Resultados do Círculo Restaurativo
No contexto extrajudicial, foram realizados 10 círculos, com a participação de 194 pessoas externas ao processo. As atividades não se restringiram a situações que já apresentavam conflitos, mas também incluíram vivências sem conflito aparente, abrangendo casos que envolviam diferentes formas de violência, desde verbal até física e sexual. Todos os círculos são conduzidos com rigor técnico e metodológico por profissionais qualificados pelo Tribunal.
Em relação ao âmbito judicial, foram promovidos seis Círculos Restaurativos, dos quais cinco resultaram em acordos bem-sucedidos. Atualmente, esses casos estão na fase pós-círculo, que se destina ao acompanhamento das soluções consensualmente construídas entre as partes.
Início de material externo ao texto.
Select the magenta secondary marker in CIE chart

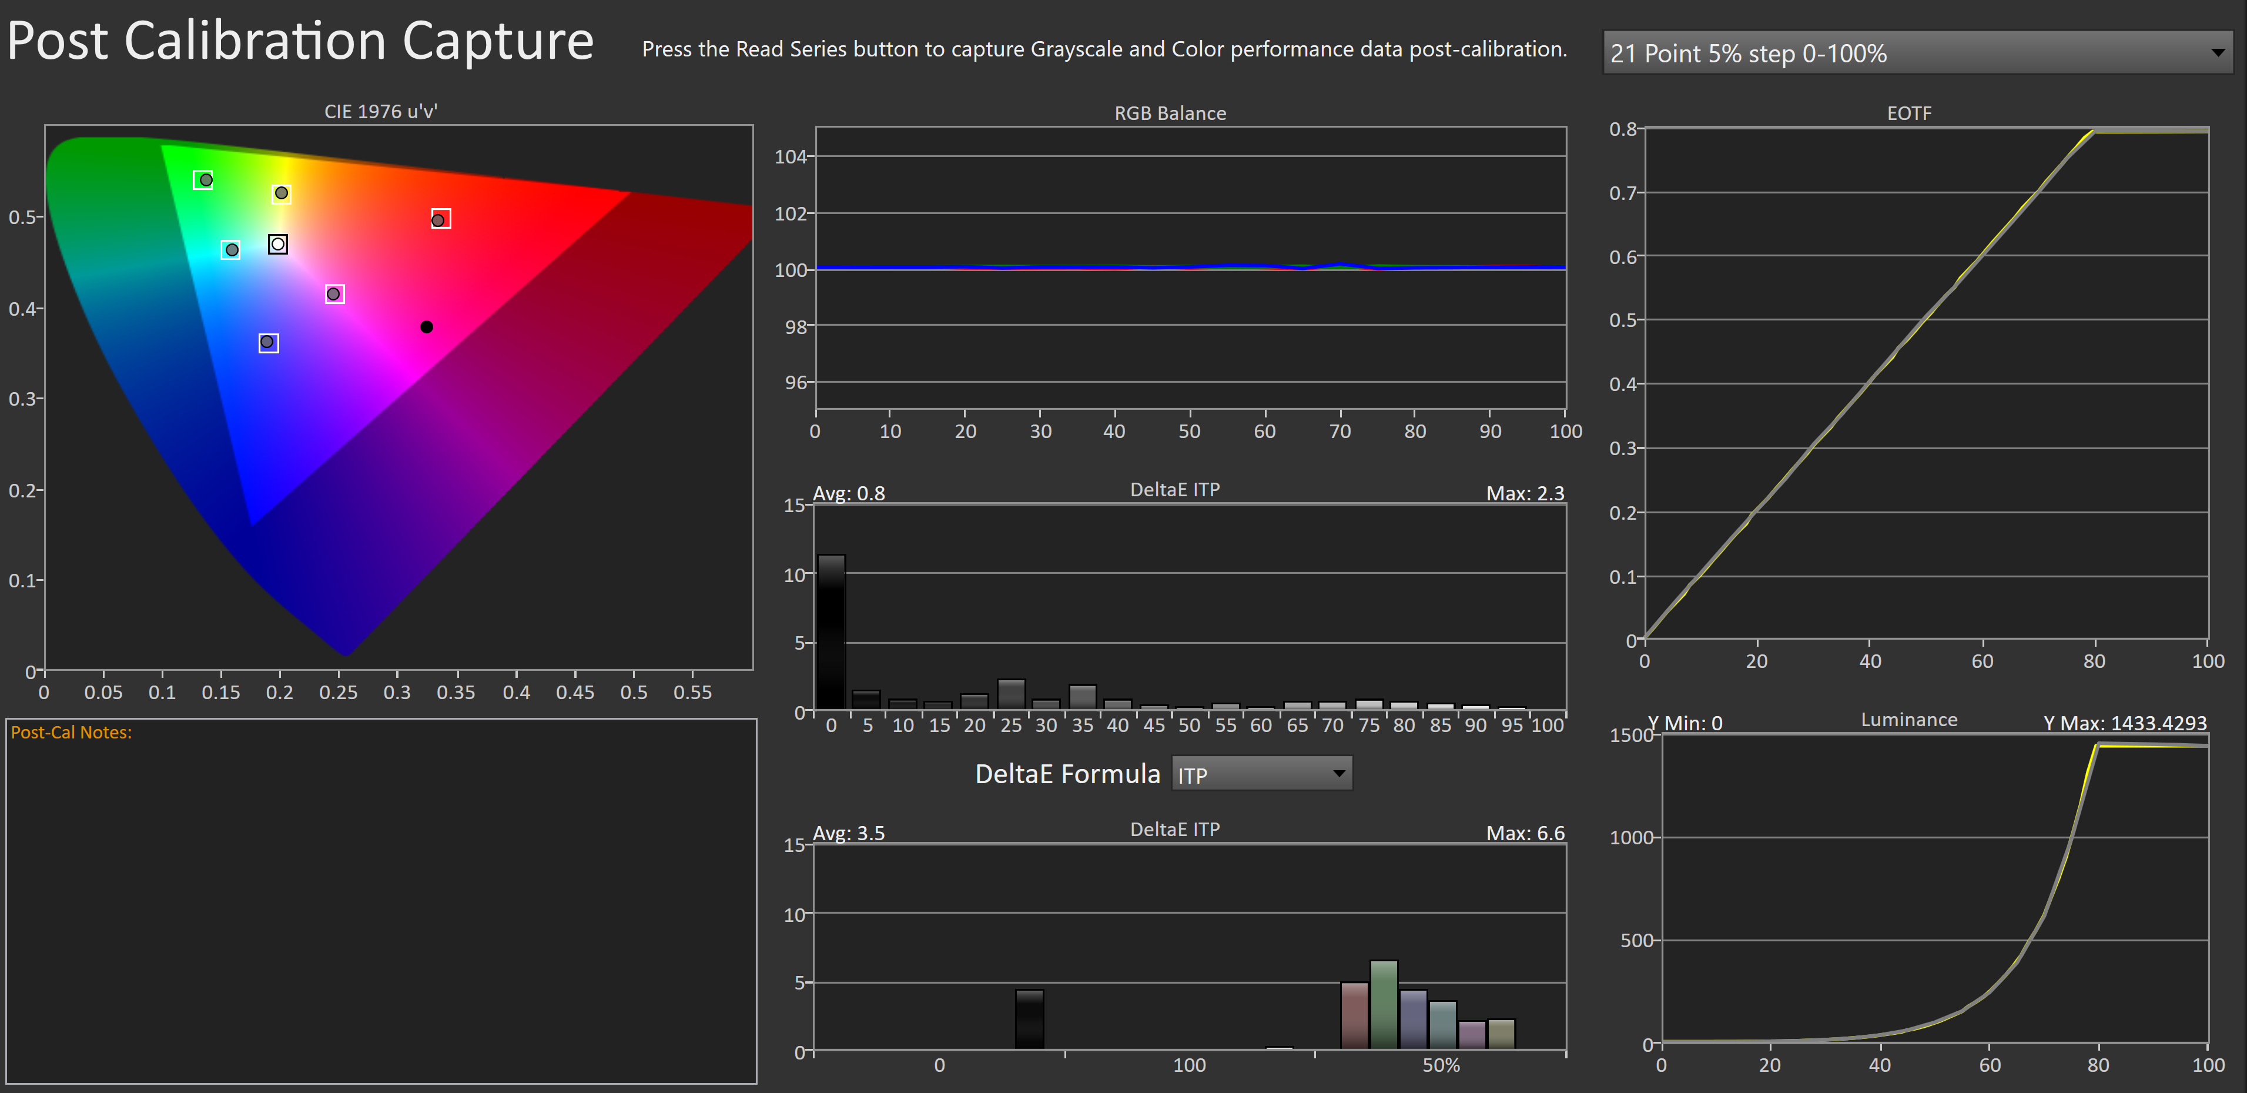[334, 294]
Uma Nova Abordagem para Conflitos
O juiz Wallton Pereira de Souza Paiva, coordenador do Cejusc de Quixadá, aponta que essa implementação surge como uma alternativa às conciliações tradicionais, especialmente em processos de natureza familiar. Após a seleção inicial de casos para uma aplicação experimental, os resultados positivos obtidos levaram à ampliação da prática, que agora se estabelecerá de forma fixa em certos processos.
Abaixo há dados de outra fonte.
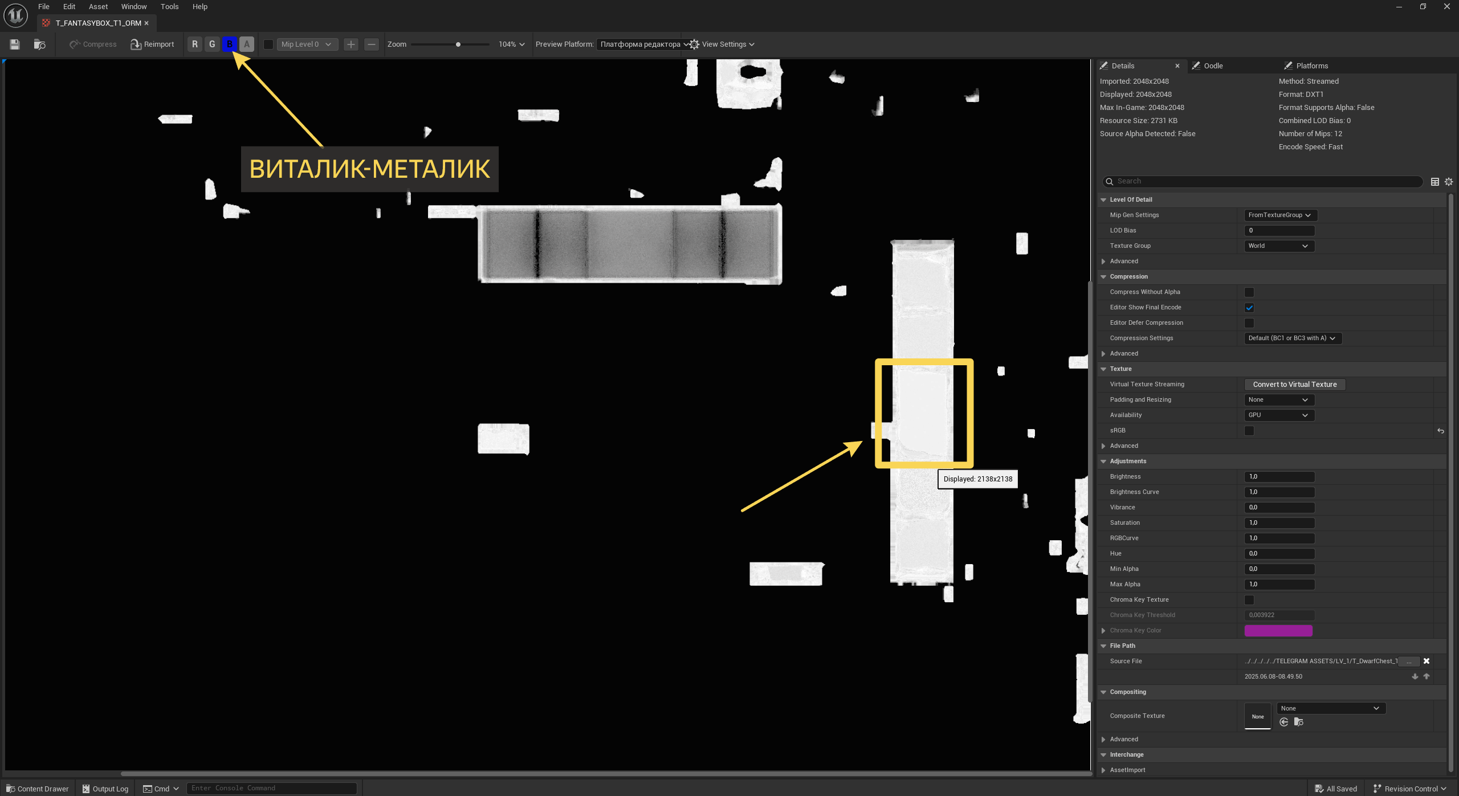Click the Save asset icon
This screenshot has width=1459, height=796.
[15, 44]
“A intenção não é substituir a audiência de conciliação, mas sim agregar mais uma possibilidade, que já demonstra resultados positivos. Esse é um avanço que devemos celebrar”, enfatizou Paiva, ressaltando que a metodologia se baseia na construção colaborativa de soluções, sem a imposição de decisões unilaterais.
Próximos Passos e Expansão da Prática
Visando uma implementação sistemática dos Círculos Restaurativos, o Cejusc de Quixadá já programou a realização de 48 sessões entre maio e junho de 2026. Além disso, o magistrado expressou a intenção de expandir essa prática para o âmbito pré-processual, com o objetivo de reduzir a judicialização e otimizar o fluxo de trabalho do Judiciário.
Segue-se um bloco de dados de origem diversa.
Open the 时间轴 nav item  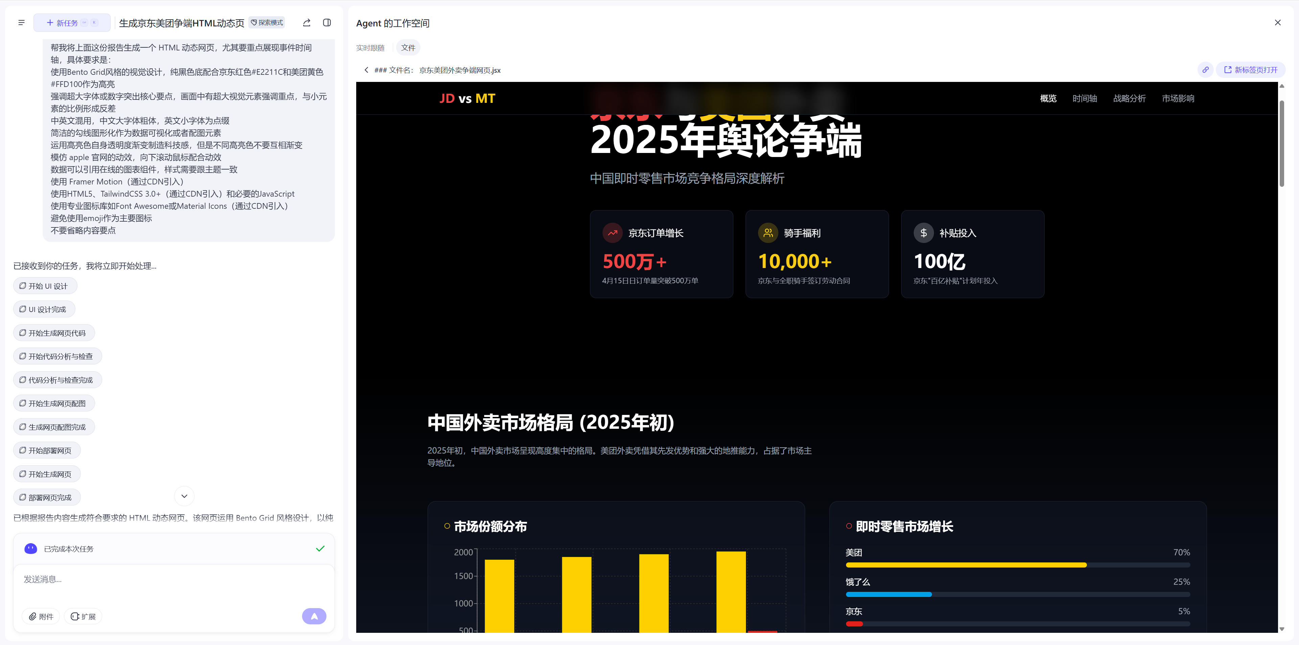1084,98
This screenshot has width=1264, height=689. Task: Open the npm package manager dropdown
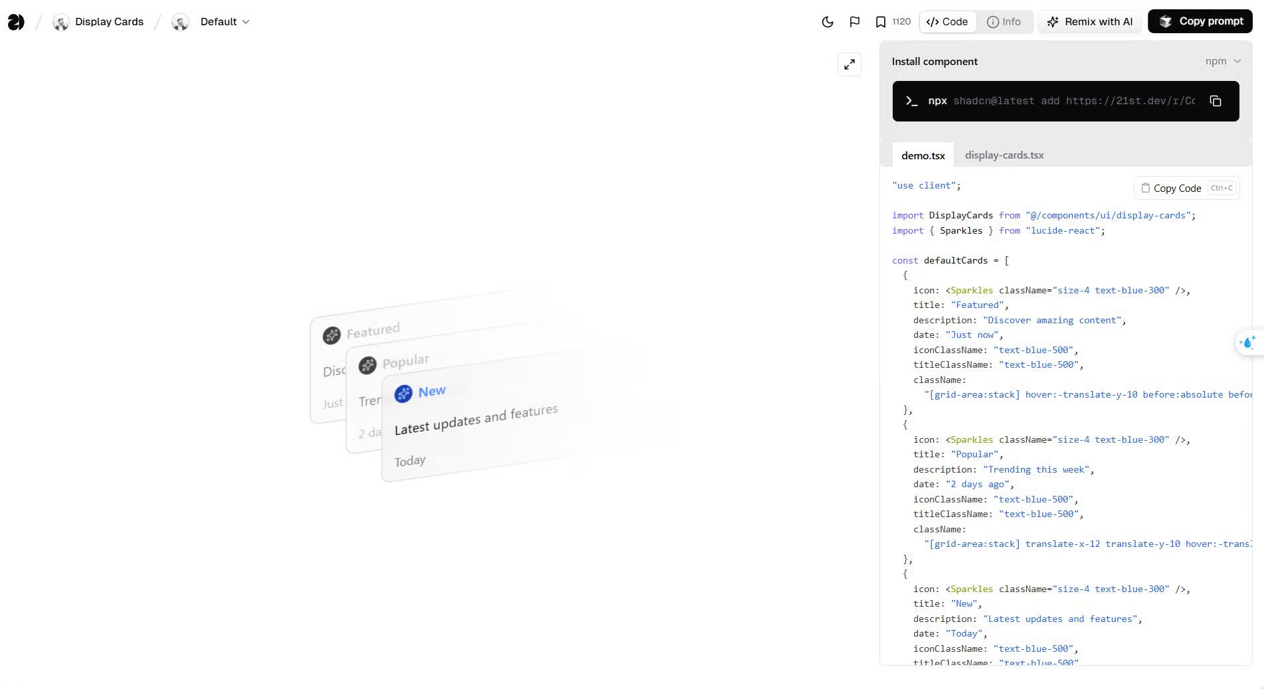pos(1223,60)
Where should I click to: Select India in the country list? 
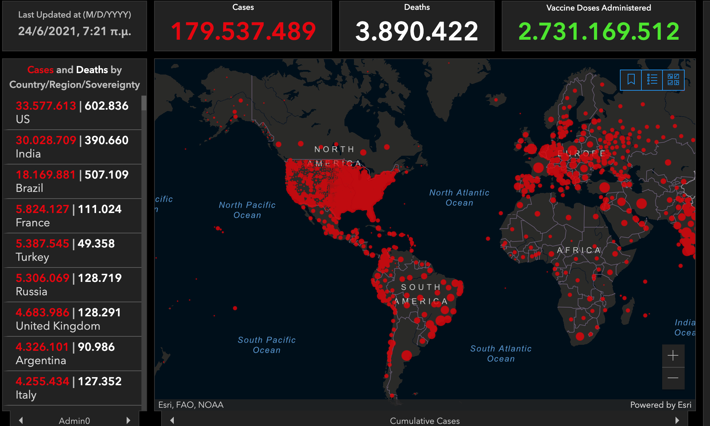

Os Centros Judiciários de Solução de Conflitos e Cidadania (Cejuscs) fazem parte da estrutura do Núcleo Permanente de Métodos Consensuais de Solução de Conflitos (Nupemec). Esse órgão é responsável por coordenar, supervisionar e fortalecer a política judiciária relacionada ao tratamento adequado de conflitos, promovendo práticas como conciliação e mediação no sistema judiciário estadual.
Os Cejuscs também atuam através de extensões, que são parcerias com instituições públicas e privadas para a prestação de serviços de conciliação e mediação, tanto na capital quanto no interior do estado, em cidades como Fortaleza, Maracanaú, Juazeiro do Norte, Sobral, Quixadá, Aracati, Tianguá e Icó.